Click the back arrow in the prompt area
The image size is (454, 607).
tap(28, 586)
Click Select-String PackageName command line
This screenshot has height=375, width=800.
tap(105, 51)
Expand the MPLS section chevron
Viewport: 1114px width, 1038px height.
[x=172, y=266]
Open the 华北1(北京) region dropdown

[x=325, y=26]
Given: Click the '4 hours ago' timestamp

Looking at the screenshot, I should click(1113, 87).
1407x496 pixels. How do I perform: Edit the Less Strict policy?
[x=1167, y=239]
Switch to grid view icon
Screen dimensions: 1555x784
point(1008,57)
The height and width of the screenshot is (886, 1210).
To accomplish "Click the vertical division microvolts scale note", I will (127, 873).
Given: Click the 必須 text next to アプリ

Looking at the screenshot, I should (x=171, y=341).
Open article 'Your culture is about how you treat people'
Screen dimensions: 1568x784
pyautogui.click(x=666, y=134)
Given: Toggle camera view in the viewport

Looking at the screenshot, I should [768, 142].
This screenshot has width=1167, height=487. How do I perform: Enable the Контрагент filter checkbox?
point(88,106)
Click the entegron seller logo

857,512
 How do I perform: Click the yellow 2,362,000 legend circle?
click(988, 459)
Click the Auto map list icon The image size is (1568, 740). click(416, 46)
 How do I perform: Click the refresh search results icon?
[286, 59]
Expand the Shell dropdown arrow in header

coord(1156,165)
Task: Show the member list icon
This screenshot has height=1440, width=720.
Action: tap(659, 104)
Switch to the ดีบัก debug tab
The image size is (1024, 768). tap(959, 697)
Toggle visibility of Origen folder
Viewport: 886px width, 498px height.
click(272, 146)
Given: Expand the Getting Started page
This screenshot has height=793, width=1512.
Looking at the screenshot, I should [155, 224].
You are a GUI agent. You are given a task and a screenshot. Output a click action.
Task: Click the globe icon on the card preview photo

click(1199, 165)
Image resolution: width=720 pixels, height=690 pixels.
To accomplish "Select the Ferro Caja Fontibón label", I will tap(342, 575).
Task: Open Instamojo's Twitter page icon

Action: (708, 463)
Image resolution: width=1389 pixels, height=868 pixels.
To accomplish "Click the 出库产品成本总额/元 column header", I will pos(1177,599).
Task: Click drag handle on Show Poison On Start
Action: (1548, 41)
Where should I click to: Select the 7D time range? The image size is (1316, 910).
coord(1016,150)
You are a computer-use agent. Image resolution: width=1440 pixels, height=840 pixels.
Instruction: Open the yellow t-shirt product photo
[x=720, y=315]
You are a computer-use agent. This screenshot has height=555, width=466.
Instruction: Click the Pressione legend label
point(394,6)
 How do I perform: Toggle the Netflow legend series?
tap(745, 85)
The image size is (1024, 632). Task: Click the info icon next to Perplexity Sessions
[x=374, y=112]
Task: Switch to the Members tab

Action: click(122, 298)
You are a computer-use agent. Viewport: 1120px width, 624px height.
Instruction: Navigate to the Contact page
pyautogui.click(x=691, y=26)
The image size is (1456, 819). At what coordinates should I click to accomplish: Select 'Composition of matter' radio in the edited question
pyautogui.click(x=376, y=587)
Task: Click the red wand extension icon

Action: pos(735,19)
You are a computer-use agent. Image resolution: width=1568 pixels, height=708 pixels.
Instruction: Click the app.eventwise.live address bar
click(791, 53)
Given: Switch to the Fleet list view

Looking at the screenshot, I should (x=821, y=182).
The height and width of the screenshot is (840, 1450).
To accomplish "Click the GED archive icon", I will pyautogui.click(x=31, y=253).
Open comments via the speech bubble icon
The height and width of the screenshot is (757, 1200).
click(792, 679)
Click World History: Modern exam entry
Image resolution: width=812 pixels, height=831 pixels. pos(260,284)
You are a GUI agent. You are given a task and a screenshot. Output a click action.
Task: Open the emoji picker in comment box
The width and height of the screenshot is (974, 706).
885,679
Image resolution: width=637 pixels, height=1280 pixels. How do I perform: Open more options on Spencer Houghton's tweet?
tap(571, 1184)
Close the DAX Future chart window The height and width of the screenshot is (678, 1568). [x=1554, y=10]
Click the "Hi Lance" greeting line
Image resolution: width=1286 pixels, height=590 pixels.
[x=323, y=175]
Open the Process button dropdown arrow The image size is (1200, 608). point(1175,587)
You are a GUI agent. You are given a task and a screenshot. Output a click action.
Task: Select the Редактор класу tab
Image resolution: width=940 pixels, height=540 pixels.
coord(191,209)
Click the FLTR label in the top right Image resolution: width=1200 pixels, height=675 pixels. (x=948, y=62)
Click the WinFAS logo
..........
** The request **
Find every line above that contains the word "Instruction" and copy each one out.

** Answer to this problem **
Instruction: Open the yellow t-shirt product photo
Instruction: Click the Pressione legend label
Instruction: Navigate to the Contact page
Instruction: Click the app.eventwise.live address bar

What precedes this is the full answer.